Input data START
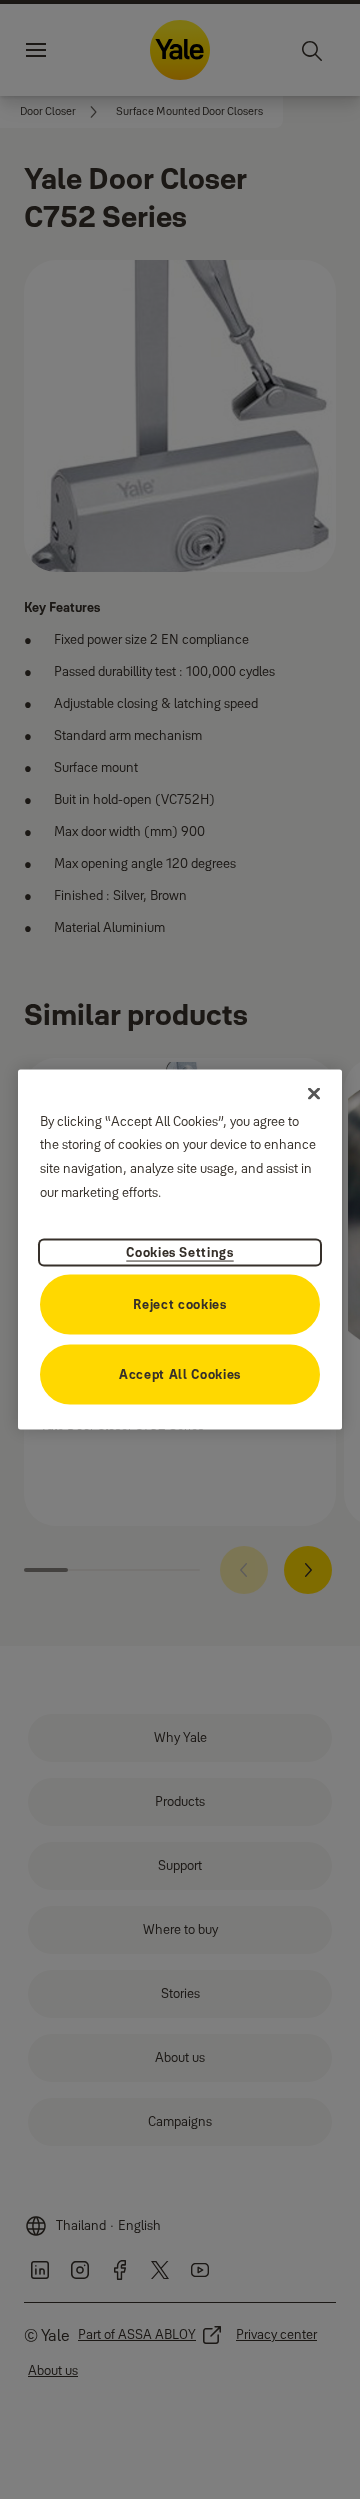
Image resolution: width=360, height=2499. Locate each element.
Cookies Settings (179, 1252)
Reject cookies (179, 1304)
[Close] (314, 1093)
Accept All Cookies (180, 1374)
Input data END
Activity
Print again the material above, limited to the lines from the one holding "Cookies Settings (179, 1252)" through the last, inclusive.

Written response
Cookies Settings (179, 1252)
Reject cookies (179, 1304)
[Close] (314, 1093)
Accept All Cookies (180, 1374)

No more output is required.